### WHAT IS ASKED
Please quote the Sun May Find band history word for word, from "We had no money" up to and including "few rows over.".

### SOURCE EXTRACT
|
Sun May Find, (l-r): Chris Williams, Scott Bransford, Joe Costa, Mark Wyman |
Sun May Find started in the fall of 1995 in Boulder, Colorado, after Chris Williams (guitar and vocals) arrived from New Jersey to start graduate school. He met Mark Wyman (guitar and vocals) and Scott Bransford (drums) by posting a flyer in Wax Trax Records advertising influences like Rodan, Slint, Gastr Del Sol, My Bloody Valentine, and the Jesus Lizard. Our first several rehearsals took place in an empty meeting hall near Scott’s dorm room on the University of Colorado campus. We quickly moved from jamming to song writing, and our earliest tracks, “Shattered Stars” and “Port of Call,” began to take shape there.
The project began to resemble a real band in early 1996, when Mark and Scott found a practice space that was much better suited to our noisy rehearsals. On the northern outskirts of Boulder, not far from an abandoned drive-in theater, there was a field full of empty, decaying 18-wheel truck trailers, many labeled IDEAL TRUCKING. Most were rented as storage containers, but the owners also allowed bands to rent them as practice spaces. Amps were powered by running long extension chords from a precarious-looking power pole in the middle of the dusty expanse. Mark and Scott signed the lease, and from then on, our musical home was a long, narrow sheet metal box with no heat or air conditioning.
We had no money to invest in sound proofing, and so when we played, frequencies ricocheted around us in ways that became critical to the development of the band’s sound. Most of the time we played with the door closed, but if we played with it open, the trailer became a sound cannon trained on the expensive houses topping the nearby Rocky Mountain foothills. We didn’t see too much of the other tenants on the lot, but became friendly with a 40-something blues player named Beer Can Bob who practiced a few rows over.
Occasionally we also talked with the superintendent, an aging Boulder hippie who always seemed to be wearing a T-Shirt that said DON’T DRINK THE KOOL-AID. He lived in a rusty trailer just outside our practice space with a small, long-haired dog and a sickly cat. Often he would come around to sheepishly ask for the back rent we owed on our space, but he always said he liked our music and never seemed too intent on collecting.
Not long after settling into Ideal Trucking, Joe Costa began playing bass. One of his early contributions to the project was giving it a name, which he found in a fragment of a poem by Emily Dickinson. The songwriting direction the band took resulted from a tension between Mark’s affinity for slowcore bands like Codeine, Low, and Labradford, Joe’s taste for British bands like Ride and Spiritualized, Chris’s East Coast post-hardcore roots, and Scott’s alignment with a regional scene that included the likes of Christie Front Drive and Boy’s Life.
|
Chris and Mark at our first party, at Joe's house on "The Hill." |
Through the freezing nights of the Colorado winter we jammed in multiple layers of clothing, huddling around a space heater to our warm numb hands. Then summer came and the box became an oven. Resting near the door between sessions, watching the snowfall or thunderstorms move in off the mountains, we often had heated debates over the course of the project. It was as if we’d found the perfect crucible for our conflicting visions of music: a place where extremes of heat and cold, and vistas of pastoral scenery and industrial waste pushed us to create something ambitious, however flawed and fraught with tension.

### INFORMATION PROVIDED
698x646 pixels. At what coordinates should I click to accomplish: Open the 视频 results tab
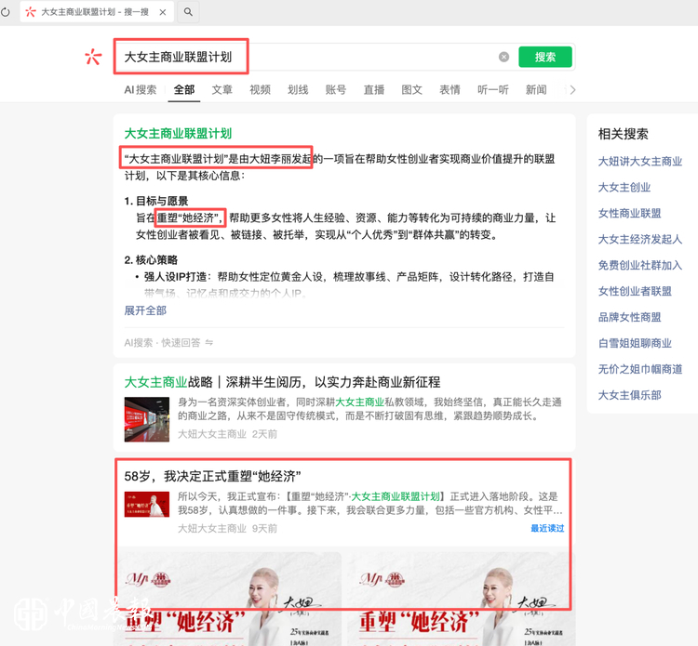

### OUTPUT OF THE EXERCISE
We had no money to invest in sound proofing, and so when we played, frequencies ricocheted around us in ways that became critical to the development of the band’s sound. Most of the time we played with the door closed, but if we played with it open, the trailer became a sound cannon trained on the expensive houses topping the nearby Rocky Mountain foothills. We didn’t see too much of the other tenants on the lot, but became friendly with a 40-something blues player named Beer Can Bob who practiced a few rows over.